Exact copies of all the entries are needed.

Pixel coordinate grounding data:
--------------------------------------------------

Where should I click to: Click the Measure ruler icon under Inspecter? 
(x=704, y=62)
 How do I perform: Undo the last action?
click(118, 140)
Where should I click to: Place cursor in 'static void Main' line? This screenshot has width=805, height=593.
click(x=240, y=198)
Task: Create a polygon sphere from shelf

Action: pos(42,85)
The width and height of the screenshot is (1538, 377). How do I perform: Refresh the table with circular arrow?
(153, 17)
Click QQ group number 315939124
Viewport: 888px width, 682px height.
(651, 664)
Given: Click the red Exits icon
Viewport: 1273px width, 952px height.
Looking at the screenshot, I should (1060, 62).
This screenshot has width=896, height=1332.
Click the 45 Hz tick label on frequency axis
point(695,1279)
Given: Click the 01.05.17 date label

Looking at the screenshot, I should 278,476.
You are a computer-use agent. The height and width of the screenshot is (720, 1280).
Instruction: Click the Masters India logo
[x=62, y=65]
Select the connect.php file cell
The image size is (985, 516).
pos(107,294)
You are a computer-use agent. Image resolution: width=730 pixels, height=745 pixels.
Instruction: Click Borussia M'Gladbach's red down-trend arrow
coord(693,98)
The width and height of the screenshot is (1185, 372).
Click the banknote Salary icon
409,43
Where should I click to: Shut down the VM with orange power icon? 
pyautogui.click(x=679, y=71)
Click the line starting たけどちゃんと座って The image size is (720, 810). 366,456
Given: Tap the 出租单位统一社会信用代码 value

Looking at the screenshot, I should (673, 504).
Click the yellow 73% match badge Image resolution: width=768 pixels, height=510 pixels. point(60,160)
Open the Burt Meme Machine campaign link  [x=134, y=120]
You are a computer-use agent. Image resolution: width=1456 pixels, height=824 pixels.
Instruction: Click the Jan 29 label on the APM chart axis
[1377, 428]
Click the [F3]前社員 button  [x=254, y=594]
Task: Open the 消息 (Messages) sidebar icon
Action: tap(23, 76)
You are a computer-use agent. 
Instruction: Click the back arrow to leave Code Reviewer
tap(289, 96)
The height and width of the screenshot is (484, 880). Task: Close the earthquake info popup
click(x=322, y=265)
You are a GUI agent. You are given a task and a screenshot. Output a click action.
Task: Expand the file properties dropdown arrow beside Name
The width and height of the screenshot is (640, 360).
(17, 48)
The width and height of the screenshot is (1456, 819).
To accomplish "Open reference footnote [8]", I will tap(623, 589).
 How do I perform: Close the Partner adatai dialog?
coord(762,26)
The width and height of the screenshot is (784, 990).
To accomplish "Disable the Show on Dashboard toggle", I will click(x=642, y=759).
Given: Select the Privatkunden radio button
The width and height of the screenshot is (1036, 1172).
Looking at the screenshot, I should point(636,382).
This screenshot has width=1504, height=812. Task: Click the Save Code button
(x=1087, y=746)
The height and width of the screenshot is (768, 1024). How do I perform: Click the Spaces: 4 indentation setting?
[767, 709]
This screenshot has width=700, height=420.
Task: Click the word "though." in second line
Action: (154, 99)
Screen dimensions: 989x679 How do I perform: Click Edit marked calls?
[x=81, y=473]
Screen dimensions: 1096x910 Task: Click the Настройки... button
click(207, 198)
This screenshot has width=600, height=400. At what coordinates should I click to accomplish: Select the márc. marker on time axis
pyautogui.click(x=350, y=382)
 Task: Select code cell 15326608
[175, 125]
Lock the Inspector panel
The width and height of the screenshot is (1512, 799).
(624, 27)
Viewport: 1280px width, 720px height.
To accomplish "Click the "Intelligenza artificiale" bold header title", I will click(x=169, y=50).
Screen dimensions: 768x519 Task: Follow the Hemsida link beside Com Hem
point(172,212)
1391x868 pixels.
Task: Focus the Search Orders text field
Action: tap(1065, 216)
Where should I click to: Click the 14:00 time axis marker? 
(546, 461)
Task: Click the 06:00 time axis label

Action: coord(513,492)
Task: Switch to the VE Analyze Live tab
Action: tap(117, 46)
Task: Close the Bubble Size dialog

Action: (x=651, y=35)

--------------------------------------------------

* [Result for this task]
Where should I click to: Click the Measure ruler icon under Inspecter? 
(x=704, y=62)
 How do I perform: Undo the last action?
click(118, 140)
Where should I click to: Place cursor in 'static void Main' line? This screenshot has width=805, height=593.
click(x=240, y=198)
Task: Create a polygon sphere from shelf

Action: pos(42,85)
The width and height of the screenshot is (1538, 377). How do I perform: Refresh the table with circular arrow?
(153, 17)
Click QQ group number 315939124
Viewport: 888px width, 682px height.
(651, 664)
Given: Click the red Exits icon
Viewport: 1273px width, 952px height.
Looking at the screenshot, I should (1060, 62).
This screenshot has width=896, height=1332.
Click the 45 Hz tick label on frequency axis
point(695,1279)
Given: Click the 01.05.17 date label

Looking at the screenshot, I should 278,476.
You are a computer-use agent. The height and width of the screenshot is (720, 1280).
Instruction: Click the Masters India logo
[x=62, y=65]
Select the connect.php file cell
The image size is (985, 516).
pos(107,294)
You are a computer-use agent. Image resolution: width=730 pixels, height=745 pixels.
Instruction: Click Borussia M'Gladbach's red down-trend arrow
coord(693,98)
The width and height of the screenshot is (1185, 372).
Click the banknote Salary icon
409,43
Where should I click to: Shut down the VM with orange power icon? 
pyautogui.click(x=679, y=71)
Click the line starting たけどちゃんと座って The image size is (720, 810). 366,456
Given: Tap the 出租单位统一社会信用代码 value

Looking at the screenshot, I should (673, 504).
Click the yellow 73% match badge Image resolution: width=768 pixels, height=510 pixels. point(60,160)
Open the Burt Meme Machine campaign link  [x=134, y=120]
You are a computer-use agent. Image resolution: width=1456 pixels, height=824 pixels.
Instruction: Click the Jan 29 label on the APM chart axis
[1377, 428]
Click the [F3]前社員 button  [x=254, y=594]
Task: Open the 消息 (Messages) sidebar icon
Action: tap(23, 76)
You are a computer-use agent. 
Instruction: Click the back arrow to leave Code Reviewer
tap(289, 96)
The height and width of the screenshot is (484, 880). Task: Close the earthquake info popup
click(x=322, y=265)
You are a GUI agent. You are given a task and a screenshot. Output a click action.
Task: Expand the file properties dropdown arrow beside Name
The width and height of the screenshot is (640, 360).
(17, 48)
The width and height of the screenshot is (1456, 819).
To accomplish "Open reference footnote [8]", I will tap(623, 589).
 How do I perform: Close the Partner adatai dialog?
coord(762,26)
The width and height of the screenshot is (784, 990).
To accomplish "Disable the Show on Dashboard toggle", I will click(x=642, y=759).
Given: Select the Privatkunden radio button
The width and height of the screenshot is (1036, 1172).
Looking at the screenshot, I should point(636,382).
This screenshot has width=1504, height=812. Task: Click the Save Code button
(x=1087, y=746)
The height and width of the screenshot is (768, 1024). How do I perform: Click the Spaces: 4 indentation setting?
[767, 709]
This screenshot has width=700, height=420.
Task: Click the word "though." in second line
Action: (154, 99)
Screen dimensions: 989x679 How do I perform: Click Edit marked calls?
[x=81, y=473]
Screen dimensions: 1096x910 Task: Click the Настройки... button
click(207, 198)
This screenshot has width=600, height=400. At what coordinates should I click to accomplish: Select the márc. marker on time axis
pyautogui.click(x=350, y=382)
 Task: Select code cell 15326608
[175, 125]
Lock the Inspector panel
The width and height of the screenshot is (1512, 799).
(624, 27)
Viewport: 1280px width, 720px height.
To accomplish "Click the "Intelligenza artificiale" bold header title", I will click(x=169, y=50).
Screen dimensions: 768x519 Task: Follow the Hemsida link beside Com Hem
point(172,212)
1391x868 pixels.
Task: Focus the Search Orders text field
Action: tap(1065, 216)
Where should I click to: Click the 14:00 time axis marker? 
(546, 461)
Task: Click the 06:00 time axis label

Action: coord(513,492)
Task: Switch to the VE Analyze Live tab
Action: tap(117, 46)
Task: Close the Bubble Size dialog

Action: (x=651, y=35)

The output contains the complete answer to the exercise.